Businesses are scarcely hiring, banks are scarcely lending and consumers are scarcely consuming. So it's probably no surprise that Tampa Bay builders are scarcely building.
Tampa Bay housing starts spiraled to a new low in 2009. Builders broke ground last year on 3,545 homes in Hillsborough, Pasco, Pinellas and Hernando counties.
That's an 83 percent dive from the 21,438 housing starts in the supercharged real estate year of 2005. The previous low was 4,721 in 2008.
The numbers were compiled by Tony Polito, housing consultant with Tampa's Metrostudy.
"We've been here since 1986, and this was by far the lowest housing start total since then," Polito said Monday.
The end-of-the-year news wasn't all bleak.
Piggybacking on the government's $8,000 first-time home buyer tax credit, Tampa Bay builders ended the year with a flourish, selling 1,342 new homes in the final three months of the year. Some builders whispered a word not uttered for years: profit.

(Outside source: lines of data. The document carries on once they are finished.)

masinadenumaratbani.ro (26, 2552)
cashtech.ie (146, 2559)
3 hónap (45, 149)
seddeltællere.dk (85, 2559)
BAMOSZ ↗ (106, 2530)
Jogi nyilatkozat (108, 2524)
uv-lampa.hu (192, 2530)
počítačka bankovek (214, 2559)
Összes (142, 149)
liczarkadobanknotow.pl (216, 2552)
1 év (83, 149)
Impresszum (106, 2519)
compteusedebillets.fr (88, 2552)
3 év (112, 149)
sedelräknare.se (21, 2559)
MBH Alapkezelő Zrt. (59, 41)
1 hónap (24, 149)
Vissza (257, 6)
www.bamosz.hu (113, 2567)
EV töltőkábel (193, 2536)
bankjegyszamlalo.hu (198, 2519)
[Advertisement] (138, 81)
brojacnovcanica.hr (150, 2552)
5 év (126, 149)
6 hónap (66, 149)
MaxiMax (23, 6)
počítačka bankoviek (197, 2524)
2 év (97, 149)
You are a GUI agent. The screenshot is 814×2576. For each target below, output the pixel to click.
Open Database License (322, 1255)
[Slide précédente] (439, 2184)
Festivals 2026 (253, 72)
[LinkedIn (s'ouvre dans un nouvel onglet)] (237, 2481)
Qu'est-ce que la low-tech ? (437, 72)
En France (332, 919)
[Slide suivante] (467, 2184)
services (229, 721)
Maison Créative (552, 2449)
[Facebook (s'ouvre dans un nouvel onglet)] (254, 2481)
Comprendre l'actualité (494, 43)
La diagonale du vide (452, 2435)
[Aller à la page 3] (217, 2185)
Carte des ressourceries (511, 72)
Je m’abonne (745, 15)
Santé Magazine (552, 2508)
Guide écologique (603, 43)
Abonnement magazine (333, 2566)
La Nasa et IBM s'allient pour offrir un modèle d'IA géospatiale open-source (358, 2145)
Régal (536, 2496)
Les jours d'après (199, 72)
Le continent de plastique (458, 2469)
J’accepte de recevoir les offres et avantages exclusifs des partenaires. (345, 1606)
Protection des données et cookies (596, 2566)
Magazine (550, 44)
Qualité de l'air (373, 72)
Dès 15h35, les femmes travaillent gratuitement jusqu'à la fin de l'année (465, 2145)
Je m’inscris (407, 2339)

The credit requires a contract be signed by April 30 and a closing by June 30. The deadlines limit the credit's future usefulness to builders, who require at least a couple of months to complete a house.
Steve Kempton, west Florida president for Taylor Morrison Homes, vouched that the tax-credit fueled a sales pickup in late spring/early summer. Among Taylor Morrison's Pasco and Hillsborough communities: Connerton, Stonebriar, Avelar Creek and FishHawk Ranch.
"We had a fantastic May, June and July in Hillsborough and Pasco," Kempton said. "The sweet spot was homes under $200,000."
Polito predicted 2010 would be "marginally better" than 2009. Starts will probably rise by 300 to 500. But Tampa Bay's 12.3 percent unemployment rate is doing builders no favors. It's hard to select floor tile and kitchen cabinets when you think you might be one paycheck away from a layoff.
"All this is smoke and mirrors if we don't get job growth," Polito said.
At a Tampa Bay builders breakfast last week, Polito pointed a way forward for the Florida housing industry. Despite the rotten returns in 2009, sales rose for one category of new home: those priced below $150,000.
That suggests to Polito that empty-nester baby boomers, the first cohort of which is reaching retirement age, will prefer smaller homes. The same goes for so-called "echo boomers," the children of baby boomers buying their first homes in their 20s and 30s.
"Unfortunately it's going to be a 10-year period with less demand for 3,000-square-foot homes," Polito said. "The youngest baby boomers, who are 46 this year, have probably bought their larger, move-up houses already."
Mortgage borrowing remains a problem. Many buyers can't access the record low, 4.8 percent interest rates because of down payment requirements. If you don't snag an FHA loan — 70 percent of the market — banks want 20 percent down.
"We cannot have capitalism without capital," Polito said.
That has forced builders to slash prices. Taylor Morrison, for example, is selling 1,300-square-foot stand-alone houses in Ruskin's College Chase neighborhood for $99,000, a price not seen in about a decade.
After the price bloat of 2006, Tampa Bay homes are again cheaper than North Carolina's. That might help steer retirees back to a Sunshine State many abandoned because it was too expensive.
The Tampa Bay housing market also continues to whittle down its surplus of unoccupied new homes. By the end of 2009, vacant new homes totalled 1,931, down from 2,665 a year earlier.
The new homes also have to compete with a huge volume of existing homes for sale — 28,000 at last count around Tampa Bay. That so many of those homes belong to people struggling with their mortgages only makes things worse.
"I would settle for prices picking up just a little bit this year," Kempton said. "I think we've got a whole other year to bleed through all these short sales and foreclosure homes."